'''

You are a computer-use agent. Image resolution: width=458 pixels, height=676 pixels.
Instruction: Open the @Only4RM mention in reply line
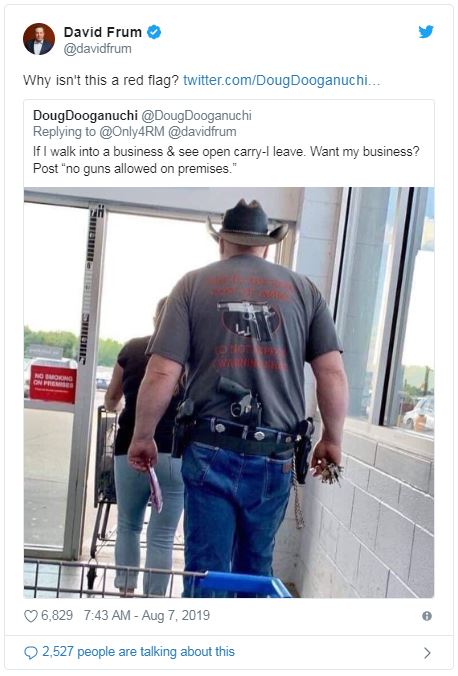[x=132, y=131]
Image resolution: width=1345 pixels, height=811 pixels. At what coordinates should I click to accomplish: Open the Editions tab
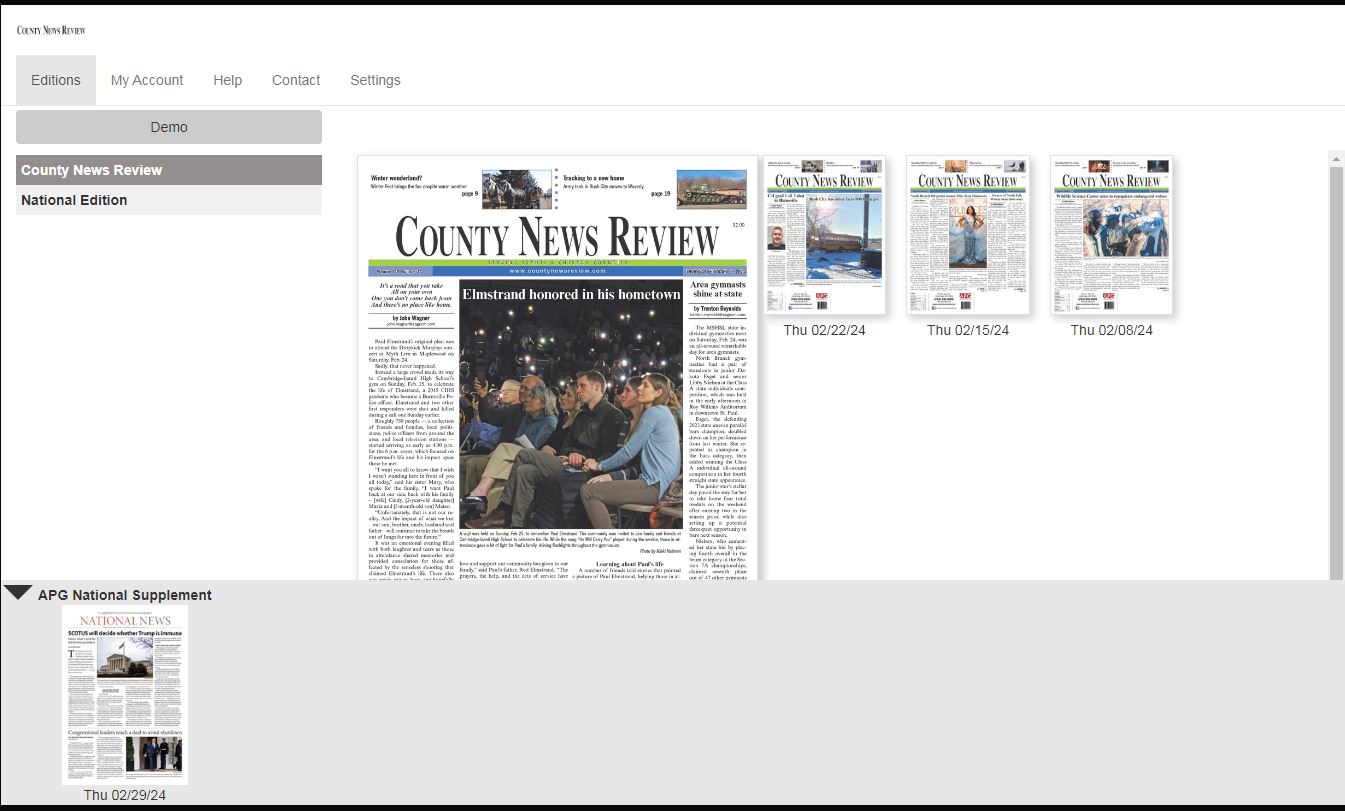pos(56,80)
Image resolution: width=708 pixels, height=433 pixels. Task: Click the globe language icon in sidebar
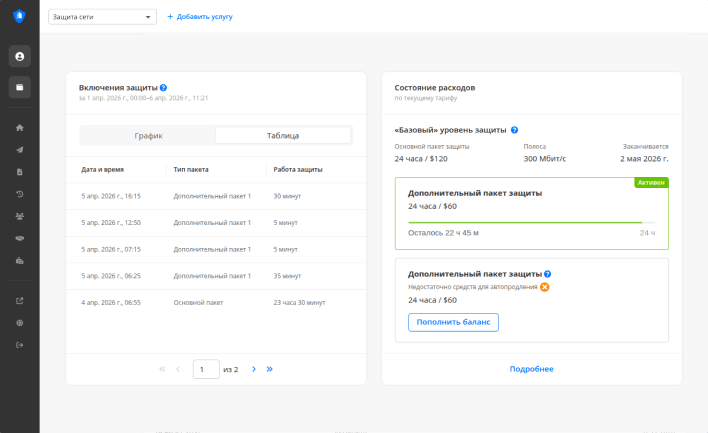point(19,323)
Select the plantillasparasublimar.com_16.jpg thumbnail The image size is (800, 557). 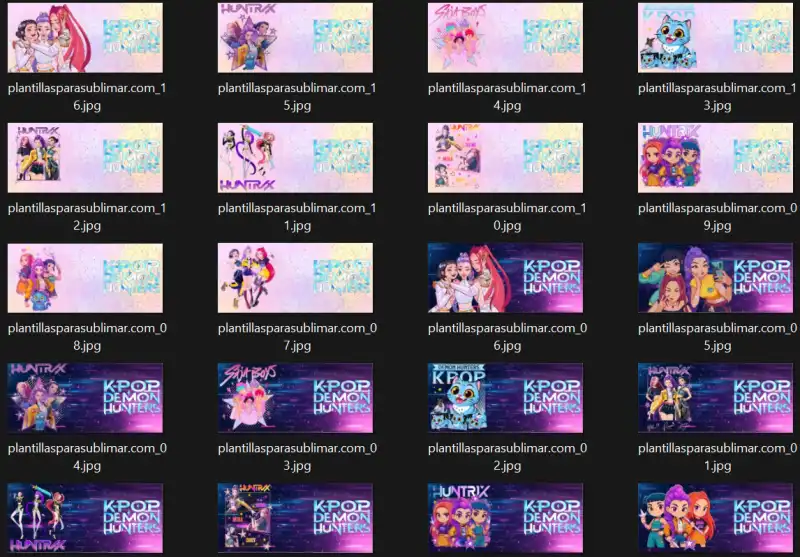click(85, 38)
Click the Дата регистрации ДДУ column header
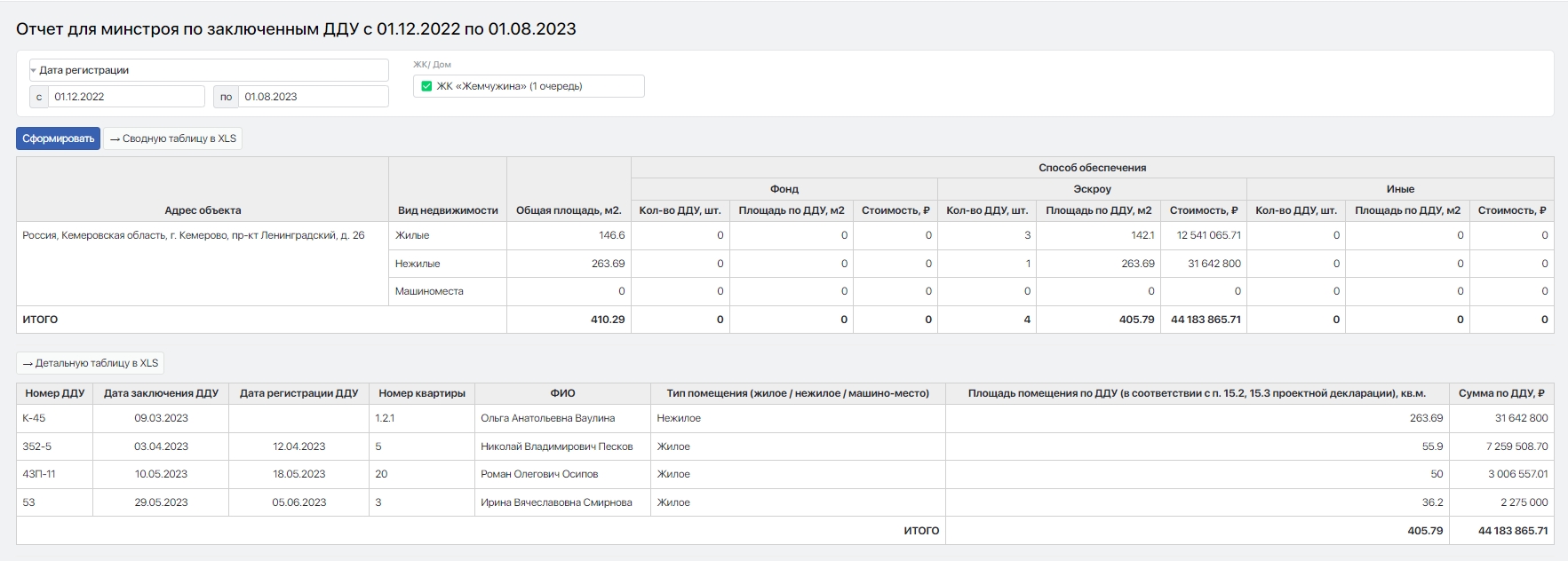 coord(298,393)
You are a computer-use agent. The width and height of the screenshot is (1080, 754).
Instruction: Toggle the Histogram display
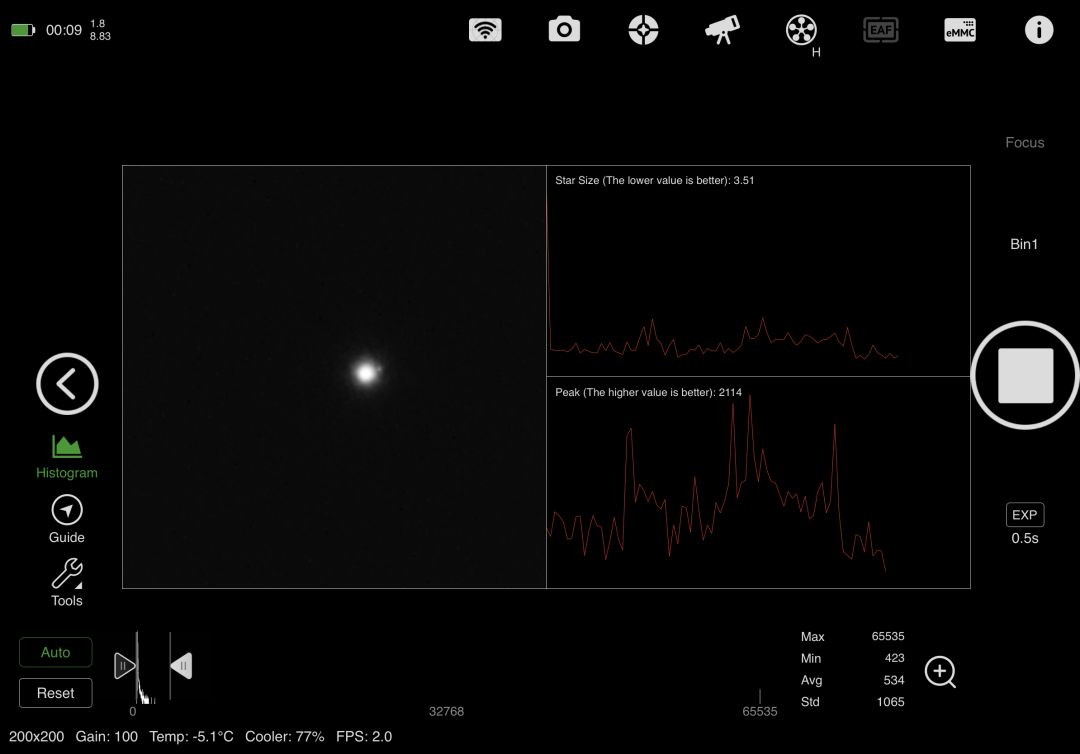67,456
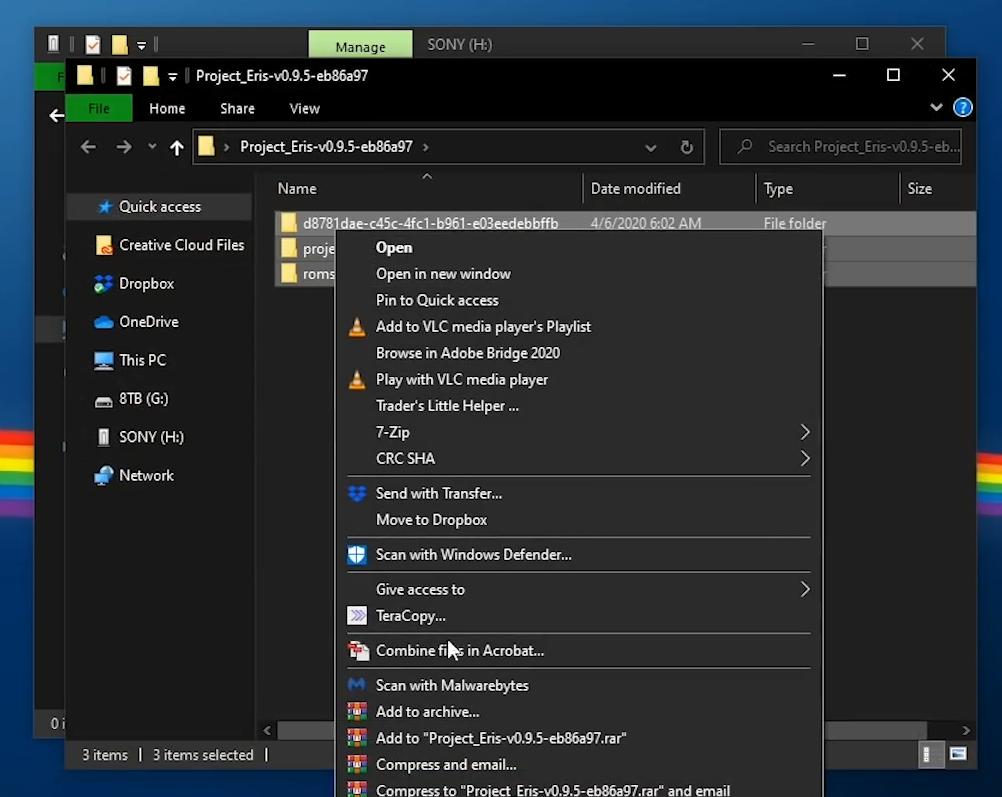Select Scan with Windows Defender
This screenshot has width=1002, height=797.
[x=473, y=555]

'''

Go through the records above, find each line with the string "computer", and copy it.

TASK OUTPUT:
You are a computer-use agent. Image resolution: width=458 pixels, height=676 pixels.
You are a computer-use agent. The width and height of the screenshot is (1080, 754).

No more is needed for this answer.